In-person learning provides better education

The school has returned to a full in-person schedule after months of hybrid learning, which proves ideal for many students.

Pictured+is+Daniel+Armes%27s+4th+period+AP+calculus+class.+The+students+returned+to+full+in-person+learning+on+April+21%2C+2021.+Photo+by+Caden+Moe.

Pictured is Daniel Armes’s 4th period AP calculus class. The students returned to full in-person learning on April 21, 2021. Photo by Caden Moe.

Caden Moe, Opinion Editor

Monday, April 19, 2021: After several months of hybrid learning, you are finally going in-person full time, regaining just a little bit of normalcy. As you see way more students inside the building than you have for a long time, you begin to ask yourself, “Was this a good idea?”

With the vaccines rolling out and it becoming safer to go out around other people, now seems like as good a time as any to switch back to in-person learning. A lot of students have been unable to communicate with their close friends much for way too long. The ability to socialize is important for mental health, a definite plus of this change.

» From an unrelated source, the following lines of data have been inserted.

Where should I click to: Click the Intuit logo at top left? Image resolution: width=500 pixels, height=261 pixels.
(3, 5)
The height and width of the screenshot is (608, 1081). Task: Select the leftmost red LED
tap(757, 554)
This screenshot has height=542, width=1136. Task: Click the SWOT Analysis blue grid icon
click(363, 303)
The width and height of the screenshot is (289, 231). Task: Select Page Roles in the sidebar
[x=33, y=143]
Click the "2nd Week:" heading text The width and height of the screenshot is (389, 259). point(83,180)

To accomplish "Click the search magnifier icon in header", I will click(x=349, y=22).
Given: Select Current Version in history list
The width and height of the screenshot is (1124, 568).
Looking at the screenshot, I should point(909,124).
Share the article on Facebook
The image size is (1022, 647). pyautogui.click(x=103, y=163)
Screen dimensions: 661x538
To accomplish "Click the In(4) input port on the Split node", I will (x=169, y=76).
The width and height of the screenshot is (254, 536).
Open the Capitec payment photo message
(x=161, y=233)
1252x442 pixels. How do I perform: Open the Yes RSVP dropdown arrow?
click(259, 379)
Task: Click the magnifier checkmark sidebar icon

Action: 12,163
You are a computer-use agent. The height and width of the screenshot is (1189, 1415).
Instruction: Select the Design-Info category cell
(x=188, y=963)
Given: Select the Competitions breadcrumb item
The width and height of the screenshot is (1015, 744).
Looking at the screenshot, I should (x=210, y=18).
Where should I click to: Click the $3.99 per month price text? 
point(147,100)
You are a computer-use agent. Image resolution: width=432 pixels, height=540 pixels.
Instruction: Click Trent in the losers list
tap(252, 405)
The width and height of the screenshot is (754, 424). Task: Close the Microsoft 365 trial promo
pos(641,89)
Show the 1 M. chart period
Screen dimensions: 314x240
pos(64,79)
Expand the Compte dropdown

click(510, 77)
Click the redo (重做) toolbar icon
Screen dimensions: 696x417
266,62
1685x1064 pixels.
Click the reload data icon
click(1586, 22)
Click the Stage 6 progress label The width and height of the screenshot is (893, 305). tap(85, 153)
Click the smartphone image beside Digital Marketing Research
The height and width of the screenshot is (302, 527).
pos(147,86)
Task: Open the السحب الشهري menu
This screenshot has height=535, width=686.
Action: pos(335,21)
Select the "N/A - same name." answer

“I think it all just centers around that socialization piece,” said associate principal for student services Mike Pryzybylski. “I think it’s better for kids to be in the building and be able to communicate face to face with their fellow peers and their teachers.”

Socialization is definitely different during COVID-19, however. The strictly enforced social distancing protocols and plexiglass teaching desk set-ups  prevent teachers and staff from having the same rapport with students as they did before the pandemic.

“I normally walk through the hallways and see teachers and students and connect and interact with them,” said security guard Daniel Gallagher. “And now it’s usually just a ‘hi’ and ‘have a good day’.”

Still, the core of school is education, and it is very easy to argue in favor of in-person learning as it provides students with a better education. Not only can they communicate with their teachers more easily, but in-person classes hold students more accountable than Zoom classes do.

“I get easily distracted at home on my computer,” said sophomore Adam Cardamoni. “I can easily click off of Zoom to watch a video.”

Ultimately, the biggest issue at hand is whether or not students are safe from COVID-19. Yes, there are protocols that students have to follow- including staying at least three feet from each other and wearing masks at all times- however, it is difficult to be completely safe when not everybody is vaccinated yet. 

This is especially pronounced thanks to how students are required to quarantine if they are too close to somebody who tests positive. While this is a good policy, it is telling how in the second week of in-person learning alone, over sixty students were quarantined.

Thankfully, students have gotten better at staying safe over time, with only nine students quarantining this past week. Besides, the above-mentioned pros are great enough for many students to be willing to take the risk.

“I’m able to keep focused more and also I’m able to see some of my friends,” said sophomore Aidan Pelletier. “So that’s quite nice compared to being remote and not really knowing anyone.”

While the current situation is not ideal, Grayslake Central continues to do its best to give students a solid education.